Chart data is sourced from the chart-data API:
curl http://node1:9090/ui/fragment/chart-data
# Returns: {"labels": [...], "writes": [...], "reads": [...], "requests": [...]}
Alerts tab
The alerts tab shows health status and capacity warnings. Each alert is a row with a colored dot (green, yellow, red, blue), a message, and a timestamp.
Alert types
| Dot | Meaning | Example |
|---|---|---|
| Green | All clear | “All 3 nodes healthy” |
| Red | Critical | “Node node2:9100 unreachable” |
| Blue | Informational | “Capacity monitoring active (3 nodes reporting)” |
| Green | Activity | “node1:9100: 1.2K gateway requests served” |
Alerts are generated by comparing the current cluster state against expected conditions. The alert endpoint returns HTML fragments for HTMX polling:
curl http://node1:9090/ui/fragment/alerts
Operations tab
The operations tab provides buttons for common administrative actions. Each action calls a REST endpoint and records an event in the diagnostic event store.
Available operations
| Operation | Endpoint | Method | Description |
|---|---|---|---|
| Maintenance Mode | /ui/api/ops/maintenance | POST | Enable or disable cluster-wide maintenance mode. Body: {"enabled": true} or {"enabled": false}. |
| Backup | /ui/api/ops/backup | POST | Initiate a background backup. |
| Scrub | /ui/api/ops/scrub | POST | Initiate a background integrity scrub. |
Example:
# Enable maintenance mode
curl -X POST http://node1:9090/ui/api/ops/maintenance \
-H 'Content-Type: application/json' \
-d '{"enabled": true}'
# Trigger a scrub
curl -X POST http://node1:9090/ui/api/ops/scrub
All operations return {"status": "ok", "message": "..."} on success.
Node drill-down
Click a node in the node table to see its detailed view. The drill-down shows:
- Node-specific metric history (time-series)

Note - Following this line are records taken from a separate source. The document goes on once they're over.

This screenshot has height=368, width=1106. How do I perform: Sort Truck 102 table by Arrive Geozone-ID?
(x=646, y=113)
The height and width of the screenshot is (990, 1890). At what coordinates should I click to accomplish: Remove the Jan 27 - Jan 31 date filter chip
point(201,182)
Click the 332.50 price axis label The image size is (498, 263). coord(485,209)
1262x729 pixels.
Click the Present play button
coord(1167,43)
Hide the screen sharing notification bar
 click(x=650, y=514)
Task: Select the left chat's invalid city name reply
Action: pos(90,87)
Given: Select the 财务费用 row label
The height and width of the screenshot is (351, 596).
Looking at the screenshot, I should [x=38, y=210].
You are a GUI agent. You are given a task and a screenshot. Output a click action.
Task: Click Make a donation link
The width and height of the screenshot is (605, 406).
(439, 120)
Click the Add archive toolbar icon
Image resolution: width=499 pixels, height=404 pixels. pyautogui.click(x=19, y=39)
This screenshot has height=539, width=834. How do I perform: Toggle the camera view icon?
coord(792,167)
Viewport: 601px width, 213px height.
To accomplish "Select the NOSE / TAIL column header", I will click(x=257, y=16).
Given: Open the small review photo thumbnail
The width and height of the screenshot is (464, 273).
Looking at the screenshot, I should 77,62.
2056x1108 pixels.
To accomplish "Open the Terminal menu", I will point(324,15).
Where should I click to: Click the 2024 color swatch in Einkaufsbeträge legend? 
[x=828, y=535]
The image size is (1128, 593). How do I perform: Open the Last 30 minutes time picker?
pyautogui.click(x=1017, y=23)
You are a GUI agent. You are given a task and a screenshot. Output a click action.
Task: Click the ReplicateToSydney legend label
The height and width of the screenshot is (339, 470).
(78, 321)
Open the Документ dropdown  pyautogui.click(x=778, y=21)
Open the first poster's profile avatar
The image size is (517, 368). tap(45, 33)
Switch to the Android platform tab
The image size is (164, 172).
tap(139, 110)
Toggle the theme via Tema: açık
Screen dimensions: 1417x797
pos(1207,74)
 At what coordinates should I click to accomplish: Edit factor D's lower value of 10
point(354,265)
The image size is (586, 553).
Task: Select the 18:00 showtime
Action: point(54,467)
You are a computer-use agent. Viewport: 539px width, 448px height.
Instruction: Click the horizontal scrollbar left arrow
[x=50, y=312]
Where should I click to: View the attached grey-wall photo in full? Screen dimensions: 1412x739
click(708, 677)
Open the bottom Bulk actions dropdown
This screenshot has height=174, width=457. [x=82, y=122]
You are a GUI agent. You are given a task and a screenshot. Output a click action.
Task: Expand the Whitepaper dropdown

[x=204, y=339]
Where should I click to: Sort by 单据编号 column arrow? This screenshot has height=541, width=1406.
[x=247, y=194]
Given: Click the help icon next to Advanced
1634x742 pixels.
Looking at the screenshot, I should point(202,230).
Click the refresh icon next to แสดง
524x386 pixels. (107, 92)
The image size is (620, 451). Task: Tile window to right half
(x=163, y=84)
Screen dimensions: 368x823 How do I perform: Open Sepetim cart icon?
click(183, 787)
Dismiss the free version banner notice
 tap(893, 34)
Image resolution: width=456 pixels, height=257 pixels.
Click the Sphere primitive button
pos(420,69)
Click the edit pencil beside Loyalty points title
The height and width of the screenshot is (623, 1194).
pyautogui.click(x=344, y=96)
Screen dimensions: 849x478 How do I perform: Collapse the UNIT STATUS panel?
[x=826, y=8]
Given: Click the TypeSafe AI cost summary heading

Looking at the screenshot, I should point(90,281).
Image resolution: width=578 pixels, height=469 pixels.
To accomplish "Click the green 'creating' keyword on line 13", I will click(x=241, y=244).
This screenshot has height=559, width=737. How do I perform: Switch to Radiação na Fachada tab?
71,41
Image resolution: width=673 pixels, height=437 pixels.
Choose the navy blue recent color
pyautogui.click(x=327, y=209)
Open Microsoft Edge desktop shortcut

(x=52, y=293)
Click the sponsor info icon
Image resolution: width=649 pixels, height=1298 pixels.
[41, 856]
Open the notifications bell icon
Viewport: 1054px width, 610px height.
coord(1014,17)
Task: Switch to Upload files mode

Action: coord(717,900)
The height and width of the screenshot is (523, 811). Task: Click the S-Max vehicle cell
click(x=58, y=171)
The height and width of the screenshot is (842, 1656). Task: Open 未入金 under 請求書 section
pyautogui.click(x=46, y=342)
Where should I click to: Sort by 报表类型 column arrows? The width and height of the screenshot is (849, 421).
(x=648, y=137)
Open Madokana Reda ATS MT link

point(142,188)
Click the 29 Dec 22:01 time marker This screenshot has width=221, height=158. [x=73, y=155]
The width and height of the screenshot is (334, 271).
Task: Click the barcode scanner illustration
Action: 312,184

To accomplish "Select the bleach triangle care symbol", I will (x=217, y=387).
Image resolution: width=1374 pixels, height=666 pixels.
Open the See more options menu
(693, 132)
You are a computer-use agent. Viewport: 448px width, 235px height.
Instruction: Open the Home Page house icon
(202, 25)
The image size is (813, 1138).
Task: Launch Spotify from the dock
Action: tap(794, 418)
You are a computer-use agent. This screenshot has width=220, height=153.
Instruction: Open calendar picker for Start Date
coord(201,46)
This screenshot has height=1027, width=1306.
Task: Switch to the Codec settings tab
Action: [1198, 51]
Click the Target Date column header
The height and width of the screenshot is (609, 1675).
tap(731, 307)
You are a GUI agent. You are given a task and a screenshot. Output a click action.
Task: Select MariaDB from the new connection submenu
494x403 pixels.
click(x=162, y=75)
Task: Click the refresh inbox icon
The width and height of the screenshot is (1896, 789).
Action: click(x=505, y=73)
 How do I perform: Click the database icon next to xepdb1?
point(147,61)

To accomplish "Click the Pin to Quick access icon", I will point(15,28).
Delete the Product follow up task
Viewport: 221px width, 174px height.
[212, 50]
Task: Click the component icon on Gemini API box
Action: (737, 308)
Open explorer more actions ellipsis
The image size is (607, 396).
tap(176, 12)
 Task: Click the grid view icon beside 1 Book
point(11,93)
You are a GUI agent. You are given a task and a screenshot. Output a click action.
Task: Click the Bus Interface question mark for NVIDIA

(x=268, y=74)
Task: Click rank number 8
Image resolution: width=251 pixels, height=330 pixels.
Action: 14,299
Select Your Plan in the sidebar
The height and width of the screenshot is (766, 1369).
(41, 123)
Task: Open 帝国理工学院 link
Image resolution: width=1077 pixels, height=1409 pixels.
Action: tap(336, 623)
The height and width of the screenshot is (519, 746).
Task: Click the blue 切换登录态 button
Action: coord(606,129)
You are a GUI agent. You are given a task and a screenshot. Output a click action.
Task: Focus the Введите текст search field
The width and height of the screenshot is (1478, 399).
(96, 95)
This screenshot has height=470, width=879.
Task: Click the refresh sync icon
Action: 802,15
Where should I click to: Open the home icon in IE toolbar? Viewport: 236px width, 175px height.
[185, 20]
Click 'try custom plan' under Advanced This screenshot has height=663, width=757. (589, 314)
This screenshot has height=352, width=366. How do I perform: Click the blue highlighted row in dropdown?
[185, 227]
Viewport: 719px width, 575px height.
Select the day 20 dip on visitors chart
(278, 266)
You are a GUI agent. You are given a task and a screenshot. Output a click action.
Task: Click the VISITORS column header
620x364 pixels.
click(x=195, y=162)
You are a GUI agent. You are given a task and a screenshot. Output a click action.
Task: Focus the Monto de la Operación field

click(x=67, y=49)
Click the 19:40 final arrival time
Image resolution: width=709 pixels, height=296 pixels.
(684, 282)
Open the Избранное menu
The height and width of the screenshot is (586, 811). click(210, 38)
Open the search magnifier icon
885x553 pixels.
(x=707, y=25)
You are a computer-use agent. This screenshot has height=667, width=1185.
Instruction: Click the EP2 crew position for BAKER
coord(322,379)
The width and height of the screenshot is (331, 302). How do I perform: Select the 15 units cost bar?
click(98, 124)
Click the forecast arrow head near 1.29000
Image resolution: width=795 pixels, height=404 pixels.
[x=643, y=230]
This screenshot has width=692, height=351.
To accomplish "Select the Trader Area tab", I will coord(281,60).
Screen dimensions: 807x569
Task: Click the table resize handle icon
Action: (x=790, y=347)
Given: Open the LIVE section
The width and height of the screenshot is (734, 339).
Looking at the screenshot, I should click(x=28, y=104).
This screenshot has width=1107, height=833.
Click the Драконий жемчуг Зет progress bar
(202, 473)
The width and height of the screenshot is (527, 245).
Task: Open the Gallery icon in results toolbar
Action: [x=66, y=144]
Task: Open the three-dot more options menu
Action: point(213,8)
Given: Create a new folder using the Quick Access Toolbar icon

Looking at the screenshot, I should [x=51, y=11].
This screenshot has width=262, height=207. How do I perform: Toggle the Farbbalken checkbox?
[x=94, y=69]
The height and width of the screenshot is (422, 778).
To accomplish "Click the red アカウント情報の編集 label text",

- Device health for devices attached to that node
- Shard assignments on that node
- Raft role (leader/follower/learner) per shard
API endpoints
All dashboard data is available via JSON APIs for scripting and integration:
| Endpoint | Method | Description |
|---|---|---|
/ui/api/cluster | GET | Cluster summary: healthy nodes, total nodes, aggregate metrics. |
/ui/api/nodes | GET | List of all nodes with per-node metrics and health status. |
/ui/api/history | GET | Time-series metric history. Query: ?hours=3 (default). |
/ui/api/events | GET | Diagnostic event log. Query parameters below. |
Event log query parameters
| Parameter | Type | Default | Description |
|---|---|---|---|
severity | string | (all) | Filter by severity: info, warning, error, critical. |
category | string | (all) | Filter by category: node, shard, device, tenant, security, admin, gateway, raft. |
hours | float | 3 | Hours to look back. |
limit | integer | 100 | Maximum events to return. |
Example:
# Get last 50 error events in the past hour
curl 'http://node1:9090/ui/api/events?severity=error&hours=1&limit=50'
Response format:
{
"count": 2,
"events": [
{
"timestamp": "2026-04-23T14:30:00Z",
"severity": "error",
"category": "device",
"source": "nvme-0001",
"message": "Device SMART wear exceeds 90%"
}
]
}
Cluster-wide view architecture
Every node in the cluster runs the same dashboard. The cluster-wide
view is assembled by scraping /metrics from peer nodes:
- Each node knows its peers from
KISEKI_RAFT_PEERS. - A background task scrapes each peer’s
/metricsendpoint at a configurable interval (default 10 seconds). - Scraped metrics are cached locally in a
MetricsAggregator. - Dashboard requests aggregate local + cached peer metrics.
This means:
- No single point of failure. Any node serves the dashboard.
- Stale data tolerance. If a peer is unreachable, the dashboard shows the last known state and marks the node as “Unreachable.”
- No additional infrastructure. No dedicated monitoring server is needed for basic cluster visibility.
For production monitoring with alerting and long-term retention, use Prometheus and Grafana (see Monitoring).